> _DATA_:
'''

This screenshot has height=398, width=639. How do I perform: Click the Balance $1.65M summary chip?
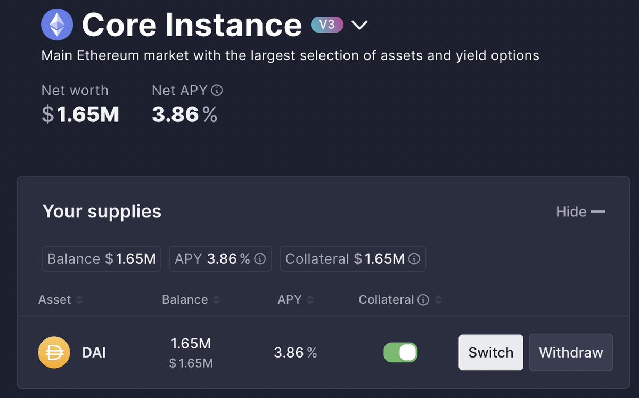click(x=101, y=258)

'''
'''

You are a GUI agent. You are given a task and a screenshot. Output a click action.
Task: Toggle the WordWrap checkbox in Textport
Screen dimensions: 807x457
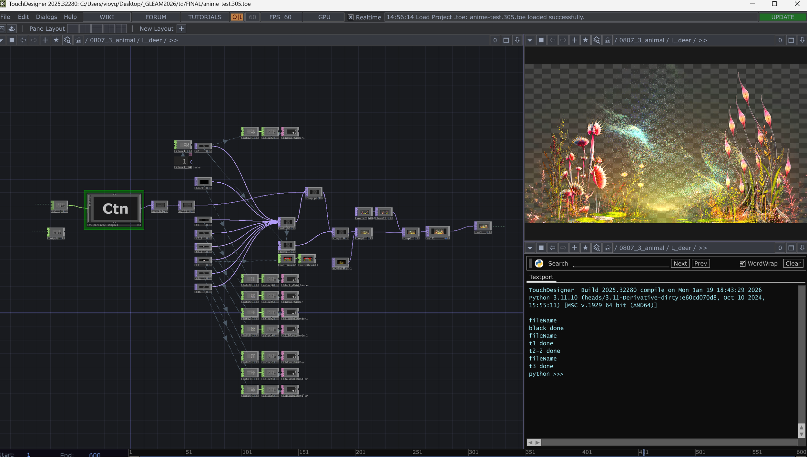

'''
'''

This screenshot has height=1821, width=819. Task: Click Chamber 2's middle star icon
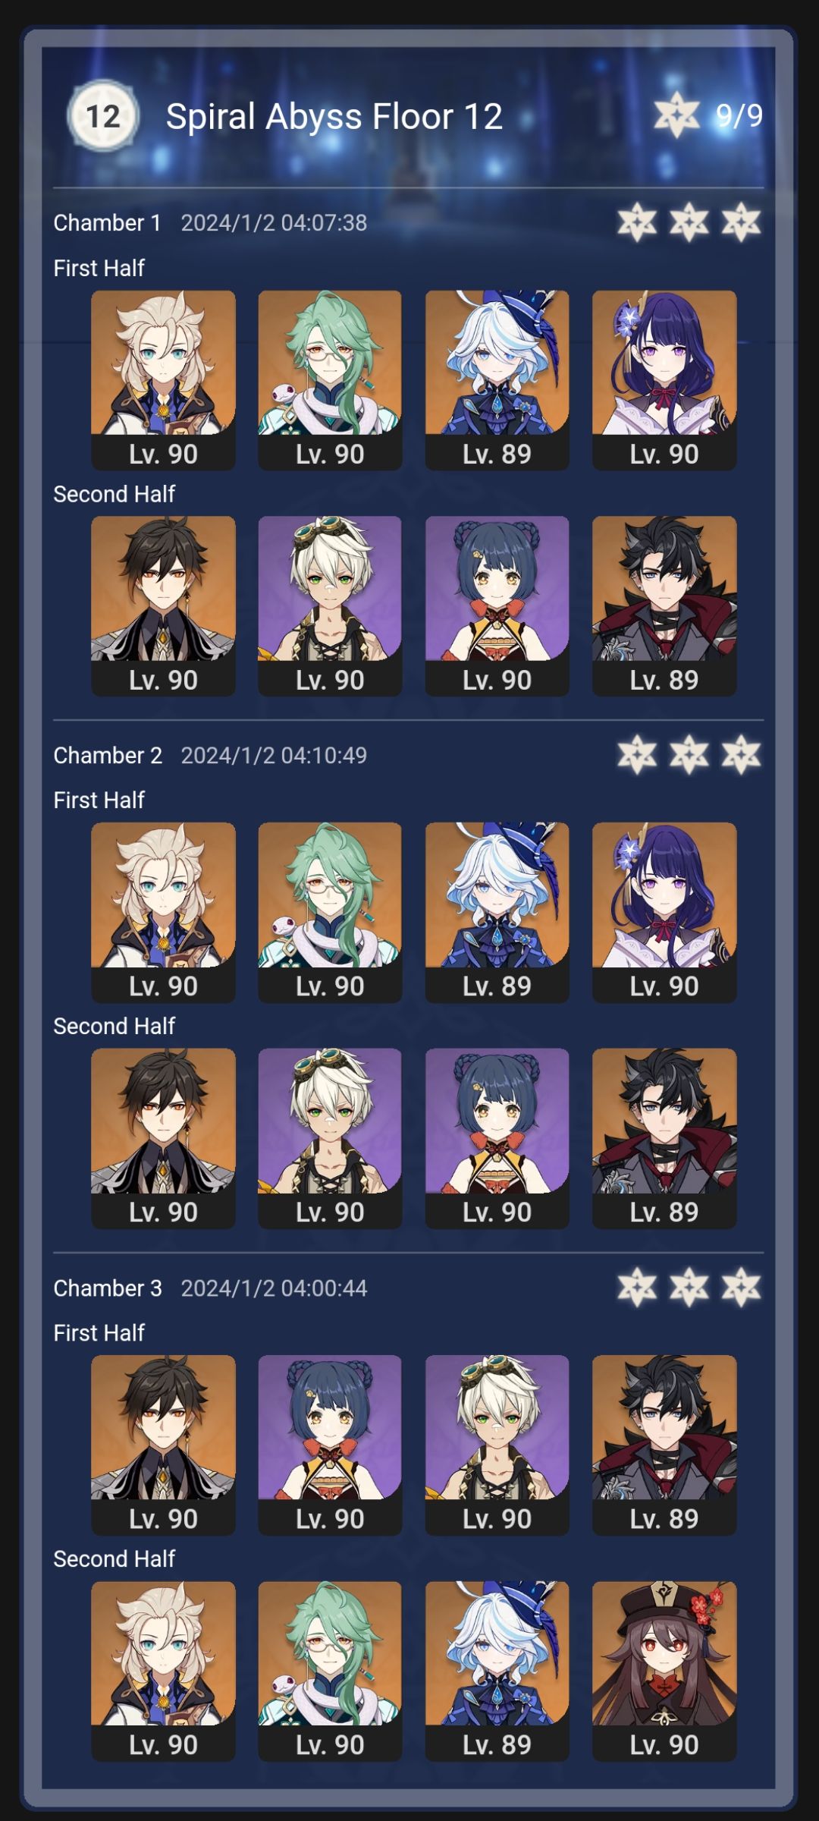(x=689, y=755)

'''

> _TASK DESCRIPTION_:
Put the lines of the records from the line with "This screenshot has height=398, width=639." up to and including the line with "click(x=101, y=258)" into a numbered list, leaving out blank lines and the pictures.

> _RESULT OF THE EXERCISE_:
1. This screenshot has height=398, width=639. How do I perform: Click the Balance $1.65M summary chip?
2. click(x=101, y=258)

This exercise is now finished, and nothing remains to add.